IA et journalisme : la crise des faits vérifiés
Les systèmes d’intelligence artificielle s’intègrent rapidement dans notre quotidien, consommant souvent de vastes quantités de contenu journalistique à des fins remarquablement similaires aux efforts humains : développer une compréhension nuancée du monde, affiner la pensée critique, discerner le vrai du faux, améliorer les compétences en communication et contextualiser l’histoire. Pourtant, une question fondamentale se profile : qu’arrive-t-il à l’IA lorsque les institutions journalistiques mêmes dont elle dépend commencent à s’effondrer ? Sur quelle base de vérité vérifiée ces systèmes répondront-ils à nos questions, rédigeront-ils nos communications, ou même effectueront-ils des tâches complexes ? Si le déclin du journalisme traditionnel est une préoccupation depuis des décennies, l’avènement de l’IA générative, couplé à la potentielle “fin de la recherche” telle que nous la connaissons, ressemble désormais à une profonde menace existentielle. Ce changement a des implications critiques non seulement pour les capacités de l’IA, mais aussi pour la capacité de l’humanité à naviguer dans un monde de plus en plus complexe.

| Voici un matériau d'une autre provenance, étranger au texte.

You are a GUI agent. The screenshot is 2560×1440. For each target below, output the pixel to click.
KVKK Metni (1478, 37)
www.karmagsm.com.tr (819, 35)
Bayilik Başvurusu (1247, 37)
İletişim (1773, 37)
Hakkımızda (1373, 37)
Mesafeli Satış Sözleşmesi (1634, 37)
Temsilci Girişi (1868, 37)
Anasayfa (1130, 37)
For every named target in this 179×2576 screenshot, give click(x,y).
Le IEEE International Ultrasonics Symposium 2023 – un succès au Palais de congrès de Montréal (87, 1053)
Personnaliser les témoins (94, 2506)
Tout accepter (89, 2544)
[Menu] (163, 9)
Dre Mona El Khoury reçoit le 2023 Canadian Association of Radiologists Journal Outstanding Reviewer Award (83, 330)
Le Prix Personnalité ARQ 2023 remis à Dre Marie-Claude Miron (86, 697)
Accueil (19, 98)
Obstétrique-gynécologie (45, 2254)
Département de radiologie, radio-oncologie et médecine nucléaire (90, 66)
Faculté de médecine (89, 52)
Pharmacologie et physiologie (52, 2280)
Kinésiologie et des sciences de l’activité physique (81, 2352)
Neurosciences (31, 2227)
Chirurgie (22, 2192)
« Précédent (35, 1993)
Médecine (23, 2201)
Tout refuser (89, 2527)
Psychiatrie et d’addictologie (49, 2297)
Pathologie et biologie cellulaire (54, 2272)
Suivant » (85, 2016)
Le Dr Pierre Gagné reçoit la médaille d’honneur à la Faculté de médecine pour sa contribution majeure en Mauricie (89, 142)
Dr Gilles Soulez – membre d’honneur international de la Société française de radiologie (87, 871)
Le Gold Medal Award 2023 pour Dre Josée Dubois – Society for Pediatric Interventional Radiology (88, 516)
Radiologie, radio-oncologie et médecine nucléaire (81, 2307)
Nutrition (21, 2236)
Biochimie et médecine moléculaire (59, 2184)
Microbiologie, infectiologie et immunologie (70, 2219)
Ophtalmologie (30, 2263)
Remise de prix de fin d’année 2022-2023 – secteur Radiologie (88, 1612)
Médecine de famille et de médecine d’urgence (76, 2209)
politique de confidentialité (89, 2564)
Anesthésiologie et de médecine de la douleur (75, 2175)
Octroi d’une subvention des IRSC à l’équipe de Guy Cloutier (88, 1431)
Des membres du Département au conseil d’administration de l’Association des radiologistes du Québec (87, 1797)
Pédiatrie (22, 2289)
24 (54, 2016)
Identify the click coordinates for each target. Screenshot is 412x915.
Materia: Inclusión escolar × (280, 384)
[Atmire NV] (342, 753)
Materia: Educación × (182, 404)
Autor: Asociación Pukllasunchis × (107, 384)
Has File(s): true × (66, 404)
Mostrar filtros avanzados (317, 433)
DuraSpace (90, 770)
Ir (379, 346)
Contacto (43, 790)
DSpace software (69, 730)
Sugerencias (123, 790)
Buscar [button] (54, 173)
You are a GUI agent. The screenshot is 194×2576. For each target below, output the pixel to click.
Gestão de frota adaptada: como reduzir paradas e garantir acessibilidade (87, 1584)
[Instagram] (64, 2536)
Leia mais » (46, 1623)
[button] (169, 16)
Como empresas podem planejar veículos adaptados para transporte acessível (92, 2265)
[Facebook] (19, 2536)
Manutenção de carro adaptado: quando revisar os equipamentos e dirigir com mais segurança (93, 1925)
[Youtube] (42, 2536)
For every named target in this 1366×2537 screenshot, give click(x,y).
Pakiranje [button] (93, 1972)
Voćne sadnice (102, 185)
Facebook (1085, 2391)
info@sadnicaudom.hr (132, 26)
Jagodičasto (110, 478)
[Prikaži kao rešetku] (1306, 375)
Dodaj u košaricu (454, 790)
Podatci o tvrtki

Dans notre hâte d’intégrer l’IA générative dans toutes les facettes de la société, nous risquons de négliger une dépendance cruciale : l’IA ne peut pas fonctionner efficacement sans une base fiable de faits vérifiés. Actuellement, cette fondation essentielle est méticuleusement construite et maintenue par ce que l’on appelle souvent le journalisme “traditionnel” – une industrie caractérisée par une vérification rigoureuse des faits et une supervision éditoriale. Paradoxalement, alors même que l’IA promet de révolutionner la recherche, la monétisation des médias et les habitudes de consommation d’informations, elle érode simultanément l’industrie même qui lui fournit le socle factuel dont elle dépend. Tout comme une société démocratique ne peut prospérer sans un journalisme objectif, les systèmes d’IA avancés ne le peuvent pas non plus.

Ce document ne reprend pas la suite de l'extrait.